February 22nd, 2004

Books!

Book ...

Zen Physics I just got done reading a very interesting little book, Zen Physics: The Science of Death, the Logic of Reincarnation, by astrophysicist David J. Darling. Frankly, the title is a bit misleading, as the book is not really about "reincarnation" per se, and it isn't about a Zen approach to Physics either. Rather, the first half of the book takes a look at death from the standpoint of modern Western science (typified by Physics), and the second half of the book takes a look at consciousness from the standpoint of traditional Eastern metaphysics (typified by Zen).

What was, perhaps, most attractive about this book is that it doesn't come to any firm conclusions, but points at some very interesting possibilities ... the author leaves it up to the reader if they are going to look at the moon, or the finger pointing to the moon.

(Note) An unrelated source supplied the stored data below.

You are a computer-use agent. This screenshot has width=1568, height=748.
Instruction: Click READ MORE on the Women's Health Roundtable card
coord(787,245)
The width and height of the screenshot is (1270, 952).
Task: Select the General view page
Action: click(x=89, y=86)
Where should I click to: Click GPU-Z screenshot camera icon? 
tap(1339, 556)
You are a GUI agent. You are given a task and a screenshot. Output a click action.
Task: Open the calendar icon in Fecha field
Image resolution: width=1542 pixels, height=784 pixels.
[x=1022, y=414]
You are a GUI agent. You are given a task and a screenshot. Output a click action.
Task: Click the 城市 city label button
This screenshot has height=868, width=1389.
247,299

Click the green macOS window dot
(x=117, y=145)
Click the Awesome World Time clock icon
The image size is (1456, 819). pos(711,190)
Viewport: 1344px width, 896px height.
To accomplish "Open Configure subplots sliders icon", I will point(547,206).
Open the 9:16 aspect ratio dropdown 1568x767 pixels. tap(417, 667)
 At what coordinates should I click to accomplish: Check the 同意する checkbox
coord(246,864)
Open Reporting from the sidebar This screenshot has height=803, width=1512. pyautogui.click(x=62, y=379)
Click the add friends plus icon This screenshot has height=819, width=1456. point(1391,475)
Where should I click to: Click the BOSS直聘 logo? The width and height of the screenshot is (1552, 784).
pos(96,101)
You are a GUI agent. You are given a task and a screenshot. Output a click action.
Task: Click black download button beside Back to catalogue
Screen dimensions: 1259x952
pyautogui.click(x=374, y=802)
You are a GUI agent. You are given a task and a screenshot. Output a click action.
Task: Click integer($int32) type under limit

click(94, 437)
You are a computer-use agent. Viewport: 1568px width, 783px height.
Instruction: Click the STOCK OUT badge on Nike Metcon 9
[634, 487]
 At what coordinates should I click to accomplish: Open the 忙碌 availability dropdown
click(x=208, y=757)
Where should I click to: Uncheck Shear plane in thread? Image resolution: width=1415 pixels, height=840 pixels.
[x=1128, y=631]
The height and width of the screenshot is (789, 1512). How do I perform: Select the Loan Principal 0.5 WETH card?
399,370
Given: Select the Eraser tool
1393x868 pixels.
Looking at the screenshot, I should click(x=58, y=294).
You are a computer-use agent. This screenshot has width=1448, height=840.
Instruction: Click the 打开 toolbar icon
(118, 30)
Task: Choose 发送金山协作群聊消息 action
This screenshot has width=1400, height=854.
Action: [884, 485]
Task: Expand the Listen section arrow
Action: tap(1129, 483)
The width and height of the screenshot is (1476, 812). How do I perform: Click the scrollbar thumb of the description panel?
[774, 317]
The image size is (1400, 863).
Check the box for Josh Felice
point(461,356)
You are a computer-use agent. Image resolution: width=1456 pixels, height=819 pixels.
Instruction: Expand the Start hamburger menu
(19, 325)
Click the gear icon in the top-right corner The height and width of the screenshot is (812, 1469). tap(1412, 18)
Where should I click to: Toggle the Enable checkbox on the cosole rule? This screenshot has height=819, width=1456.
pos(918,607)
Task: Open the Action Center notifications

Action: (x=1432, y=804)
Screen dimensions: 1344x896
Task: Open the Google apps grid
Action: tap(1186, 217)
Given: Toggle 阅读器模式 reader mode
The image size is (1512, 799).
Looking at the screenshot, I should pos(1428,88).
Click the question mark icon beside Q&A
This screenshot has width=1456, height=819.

In terms of biological units operating in a complex niche, the human idea of "self" is perhaps necessary (after all, without a sense of "self" there would be no drive for "self preservation" and without sufficient levels of self-preservation there are no beings to be self-conscious!), but the book suggests that the idea of "self" is illusory (and illustrates how this could be so with many psychological and medical cases), and is likely to be something like the particle/wave duality of subatomic physics, one ground of being "localized" by the presence of the "observational equipment" of the human brain ... i.e., we feel "ourself" because there is a brain to "observe" the field of selfhood.

Although he does not specifically cite this in the book, this reminds me of the relation of Atman with Brahman, the individual self being only a temporary localization of the ultimate beingness (often described as being a drop of sea spray, which is not other than the sea, and which will subsume into the sea once its flight is over).

The second half of the book looks at Eastern thought, and how especially the Mahayana Buddhist thread has approximated the strange complexities of modern physics. He uses Zen as an example (and specifically Rinzai Zen, with its use of Koans to stop the mind and open up moments of pure awareness) of how to reach the reality behind the surface of the observed world.

Anyway, I thought I'd pass this along ... it certainly was well worth the reading!